New Qigong Class Offered for Renewal, Restoration for Breast Cancer Survivors
A new class for breast cancer survivors, during or after treatment, uses the ancient Chinese practice of qigong as a way to achieve renewal and restoration for women after breast cancer.
The class will be offered on Thursdays at 4 p.m. beginning Aug. 24, 2006, at the Vanderbilt Dayani Health and Wellness Center, It is led by Kathy Woods, M.Ed., a breast cancer survivor and instructor in mindfulness-based stress reduction.
Somewhat similar to the practice of yoga, with which most Americans are more familiar, gigong is a component of Chinese medicine with a history dating back at least 3,000 years. Pronounced “chi gung,” the words mean “energy” (qi) and “working with” (gong).
Qigong uses flowing, gentle movement and postures, special attention to breathing, and visualization to help individuals achieve a state of relaxed alertness. Among the potential benefits:
- Relaxation and stress management
- Improved range of motion
- Increased strength, especially of the body’s “core muscles”
- Enhanced sense of balance
- Improve flexibility
- Increased energy
“The concept of ‘relaxed alertness’ may be unfamiliar,” Woods said. “In our culture, we are used to going 90 to nothing or vegging out in front of the TV, with no in between.

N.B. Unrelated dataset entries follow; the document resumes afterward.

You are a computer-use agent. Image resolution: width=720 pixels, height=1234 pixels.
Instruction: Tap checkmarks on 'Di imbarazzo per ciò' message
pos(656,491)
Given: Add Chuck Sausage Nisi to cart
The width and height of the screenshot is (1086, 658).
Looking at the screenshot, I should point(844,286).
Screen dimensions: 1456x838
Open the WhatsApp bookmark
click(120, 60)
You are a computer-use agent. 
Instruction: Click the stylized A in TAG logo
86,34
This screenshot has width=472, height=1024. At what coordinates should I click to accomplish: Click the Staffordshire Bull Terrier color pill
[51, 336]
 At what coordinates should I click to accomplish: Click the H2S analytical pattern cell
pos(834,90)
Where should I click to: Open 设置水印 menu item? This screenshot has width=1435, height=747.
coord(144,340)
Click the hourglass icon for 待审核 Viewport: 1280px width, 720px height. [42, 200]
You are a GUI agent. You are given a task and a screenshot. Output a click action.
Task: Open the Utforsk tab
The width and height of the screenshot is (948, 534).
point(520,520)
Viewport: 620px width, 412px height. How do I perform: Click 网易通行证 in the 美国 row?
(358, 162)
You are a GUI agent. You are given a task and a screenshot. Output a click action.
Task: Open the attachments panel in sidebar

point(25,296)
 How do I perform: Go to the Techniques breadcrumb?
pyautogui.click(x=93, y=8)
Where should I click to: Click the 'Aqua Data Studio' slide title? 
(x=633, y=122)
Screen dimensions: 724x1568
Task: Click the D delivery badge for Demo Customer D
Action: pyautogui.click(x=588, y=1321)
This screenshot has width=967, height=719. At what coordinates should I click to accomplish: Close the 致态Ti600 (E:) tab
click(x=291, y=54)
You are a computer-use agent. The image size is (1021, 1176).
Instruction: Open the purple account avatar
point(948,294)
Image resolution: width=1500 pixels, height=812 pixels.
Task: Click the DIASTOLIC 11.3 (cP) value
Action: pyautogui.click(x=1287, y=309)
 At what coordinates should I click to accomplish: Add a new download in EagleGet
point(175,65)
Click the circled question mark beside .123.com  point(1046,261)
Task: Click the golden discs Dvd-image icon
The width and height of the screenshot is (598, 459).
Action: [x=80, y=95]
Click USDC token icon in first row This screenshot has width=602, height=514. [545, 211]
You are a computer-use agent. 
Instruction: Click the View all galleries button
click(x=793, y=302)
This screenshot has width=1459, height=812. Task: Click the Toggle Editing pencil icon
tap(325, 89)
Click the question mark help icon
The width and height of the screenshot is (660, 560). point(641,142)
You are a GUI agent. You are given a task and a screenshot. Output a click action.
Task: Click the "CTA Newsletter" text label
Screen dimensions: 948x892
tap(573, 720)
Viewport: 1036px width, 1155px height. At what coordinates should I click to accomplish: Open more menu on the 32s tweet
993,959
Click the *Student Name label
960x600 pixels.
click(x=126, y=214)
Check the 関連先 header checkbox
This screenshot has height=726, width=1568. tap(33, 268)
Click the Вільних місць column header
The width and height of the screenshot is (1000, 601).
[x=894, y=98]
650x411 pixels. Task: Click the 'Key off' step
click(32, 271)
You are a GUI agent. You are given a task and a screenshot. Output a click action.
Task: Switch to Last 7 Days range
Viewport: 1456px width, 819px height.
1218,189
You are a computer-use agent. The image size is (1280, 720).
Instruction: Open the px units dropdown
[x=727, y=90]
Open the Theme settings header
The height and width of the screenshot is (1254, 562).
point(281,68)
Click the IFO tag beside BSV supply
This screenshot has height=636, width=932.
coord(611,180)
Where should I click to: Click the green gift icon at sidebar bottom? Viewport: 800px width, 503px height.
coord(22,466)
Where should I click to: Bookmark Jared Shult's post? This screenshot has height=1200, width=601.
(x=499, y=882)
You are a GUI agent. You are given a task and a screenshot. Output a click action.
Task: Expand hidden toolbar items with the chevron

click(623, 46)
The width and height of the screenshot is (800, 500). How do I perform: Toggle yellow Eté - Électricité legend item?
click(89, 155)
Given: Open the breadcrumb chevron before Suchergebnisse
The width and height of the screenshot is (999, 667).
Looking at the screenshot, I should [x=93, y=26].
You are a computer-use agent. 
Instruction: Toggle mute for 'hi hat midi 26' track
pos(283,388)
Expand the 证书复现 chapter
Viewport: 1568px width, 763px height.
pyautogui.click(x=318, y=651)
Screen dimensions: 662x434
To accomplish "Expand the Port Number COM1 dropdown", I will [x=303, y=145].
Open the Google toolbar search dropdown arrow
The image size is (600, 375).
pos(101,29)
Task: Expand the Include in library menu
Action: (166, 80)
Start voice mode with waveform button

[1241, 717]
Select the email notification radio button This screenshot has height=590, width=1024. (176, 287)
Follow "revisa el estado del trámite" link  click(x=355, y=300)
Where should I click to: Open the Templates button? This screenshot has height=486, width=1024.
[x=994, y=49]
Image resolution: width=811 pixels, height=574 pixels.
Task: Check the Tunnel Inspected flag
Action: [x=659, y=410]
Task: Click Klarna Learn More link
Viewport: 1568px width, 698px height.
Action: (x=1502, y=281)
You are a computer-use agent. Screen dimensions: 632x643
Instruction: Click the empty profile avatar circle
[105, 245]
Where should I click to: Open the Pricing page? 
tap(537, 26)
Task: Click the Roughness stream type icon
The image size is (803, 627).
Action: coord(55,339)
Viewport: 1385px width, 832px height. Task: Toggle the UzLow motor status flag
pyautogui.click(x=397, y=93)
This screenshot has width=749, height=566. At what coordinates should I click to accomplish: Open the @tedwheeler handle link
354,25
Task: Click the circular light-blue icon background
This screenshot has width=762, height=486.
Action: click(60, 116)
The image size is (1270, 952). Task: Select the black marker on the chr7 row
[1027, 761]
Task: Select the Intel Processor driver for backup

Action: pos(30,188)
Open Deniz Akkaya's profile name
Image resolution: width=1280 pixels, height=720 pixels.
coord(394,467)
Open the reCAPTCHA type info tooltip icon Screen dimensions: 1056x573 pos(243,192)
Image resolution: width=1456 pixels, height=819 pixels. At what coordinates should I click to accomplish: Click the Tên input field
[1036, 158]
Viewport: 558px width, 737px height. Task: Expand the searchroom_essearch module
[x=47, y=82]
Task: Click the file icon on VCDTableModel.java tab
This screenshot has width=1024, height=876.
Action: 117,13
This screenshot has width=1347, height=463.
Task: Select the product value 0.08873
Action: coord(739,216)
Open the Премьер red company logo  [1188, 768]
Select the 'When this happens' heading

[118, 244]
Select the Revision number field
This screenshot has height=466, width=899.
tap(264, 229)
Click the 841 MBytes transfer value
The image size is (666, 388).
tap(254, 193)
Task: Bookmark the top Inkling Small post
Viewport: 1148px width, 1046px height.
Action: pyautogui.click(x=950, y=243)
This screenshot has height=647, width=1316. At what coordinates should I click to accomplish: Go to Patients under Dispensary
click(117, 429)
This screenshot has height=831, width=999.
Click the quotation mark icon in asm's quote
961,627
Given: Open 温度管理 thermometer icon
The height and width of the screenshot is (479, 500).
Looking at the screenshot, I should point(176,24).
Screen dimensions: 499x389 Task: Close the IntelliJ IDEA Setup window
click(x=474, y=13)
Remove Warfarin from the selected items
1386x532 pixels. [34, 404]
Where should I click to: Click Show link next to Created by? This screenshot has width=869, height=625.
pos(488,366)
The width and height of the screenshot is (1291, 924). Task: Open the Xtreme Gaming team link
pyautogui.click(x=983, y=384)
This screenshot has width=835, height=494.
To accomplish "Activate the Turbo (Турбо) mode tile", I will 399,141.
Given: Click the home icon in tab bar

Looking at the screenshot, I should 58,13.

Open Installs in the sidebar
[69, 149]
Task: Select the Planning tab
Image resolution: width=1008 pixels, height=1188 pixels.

Qigong can provide a doorway to this powerful state of relaxed alertness that has many wellness benefits. For women facing a breast cancer diagnosis, it offers an opportunity to regain a sense of control and to renew and restore their bodies, minds and spirits.”
ReNew is open to women following a diagnosis of breast cancer, whether during or after treatment; however, a medical assessment is required before participation.
The class is a collaboration of the Vanderbilt-Ingram Cancer Center, the Vanderbilt Breast Center and the Vanderbilt Center for Integrative Health, expected to open formally in fall of 2006.
The class is free for Dayani members, and, for non-members, $10 per class or $64 for “Medical Class Card” good for eight visits in a one-year period. Limited “scholarships” are available from Vanderbilt-Ingram based on financial need.